Several states, counties, and cities are increasing their minimum wage rates on July 1, 2020.
Household employees like nannies, housekeepers, and in-home senior caregivers are required by law to be paid at least minimum wage. The highest hourly wage of the federal, state, and local rates applies. The federal minimum wage rate has remained at $7.25/hour for several years. During this time, many states and cities have surpassed that rate and now apply for household employees.
Here is your guide to July 1, 2020 minimum wage increases:
|State – Locality||Minimum Wage Starting July 1, 2020|
|California – Alameda||$15|
|California – Berkeley||$16.07|
|California – Emeryville||$16.84|
|California – Freemont||$13.50|
|California – Los Angeles (city and county)||$14.25|
|California – Malibu||$14.25|
|California – Milpitas||$15.40|
|California – Pasadena||$14.25|
|California – San Fransisco (city and county)||$16.07|
|California – San Leandro||$15|
|California – Santa Monica||$14.25|
|California – Santa Rosa||$14|
|Illinois – Chicago||$13.50|
|Illinois – Cook County||$13|
|Maryland – Montgomery County||$13|
|Minnesota – St.
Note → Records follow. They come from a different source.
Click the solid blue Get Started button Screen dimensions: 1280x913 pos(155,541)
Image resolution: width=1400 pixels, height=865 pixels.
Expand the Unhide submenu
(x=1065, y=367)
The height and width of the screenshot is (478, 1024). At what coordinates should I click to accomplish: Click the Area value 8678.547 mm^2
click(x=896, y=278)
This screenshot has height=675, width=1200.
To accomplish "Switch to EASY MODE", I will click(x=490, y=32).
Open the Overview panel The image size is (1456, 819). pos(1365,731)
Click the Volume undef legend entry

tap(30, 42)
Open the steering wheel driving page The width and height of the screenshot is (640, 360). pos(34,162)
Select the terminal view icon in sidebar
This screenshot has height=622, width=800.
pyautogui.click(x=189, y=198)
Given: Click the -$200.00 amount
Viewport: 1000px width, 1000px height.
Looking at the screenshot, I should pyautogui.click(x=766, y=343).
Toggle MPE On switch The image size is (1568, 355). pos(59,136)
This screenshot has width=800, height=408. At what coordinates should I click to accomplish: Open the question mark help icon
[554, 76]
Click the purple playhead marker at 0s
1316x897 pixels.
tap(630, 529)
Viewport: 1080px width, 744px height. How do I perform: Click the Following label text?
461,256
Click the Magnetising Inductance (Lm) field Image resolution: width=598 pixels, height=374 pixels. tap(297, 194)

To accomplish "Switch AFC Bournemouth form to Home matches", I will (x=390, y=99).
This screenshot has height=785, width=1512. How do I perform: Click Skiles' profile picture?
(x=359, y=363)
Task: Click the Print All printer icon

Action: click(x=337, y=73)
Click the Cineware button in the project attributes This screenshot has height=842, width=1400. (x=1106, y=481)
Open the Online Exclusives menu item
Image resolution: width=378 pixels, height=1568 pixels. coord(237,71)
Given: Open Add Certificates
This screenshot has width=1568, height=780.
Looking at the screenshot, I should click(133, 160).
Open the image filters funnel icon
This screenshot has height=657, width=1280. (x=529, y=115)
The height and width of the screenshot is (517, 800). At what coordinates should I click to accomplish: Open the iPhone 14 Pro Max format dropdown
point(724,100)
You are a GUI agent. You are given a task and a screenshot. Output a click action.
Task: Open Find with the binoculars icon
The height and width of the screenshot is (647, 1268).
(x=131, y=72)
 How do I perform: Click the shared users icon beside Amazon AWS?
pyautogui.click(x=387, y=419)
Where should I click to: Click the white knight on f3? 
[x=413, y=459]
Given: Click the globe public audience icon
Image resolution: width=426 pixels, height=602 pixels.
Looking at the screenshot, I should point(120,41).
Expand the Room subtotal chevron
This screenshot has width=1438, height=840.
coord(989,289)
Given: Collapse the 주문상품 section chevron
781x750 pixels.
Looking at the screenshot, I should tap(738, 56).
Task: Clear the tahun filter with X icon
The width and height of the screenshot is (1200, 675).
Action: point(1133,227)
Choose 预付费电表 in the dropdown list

Paul||$9.25|
|Minnesota – Minneapolis||$11.75|
|Nevada||$9/hour (without employee health benefits);
$8/hour (with qualified employee health benefits)
|Oregon – Portland Metro||$13.25|
|Oregon – Standard||$12 (rates by county)|
|Oregon – Non-urban counties||$11.50 (rates by county)|
Note: This list may not be inclusive of all jurisdictions that increased their minimum wage rate on July 1, 2020. Check local wage laws to ensure your compliance.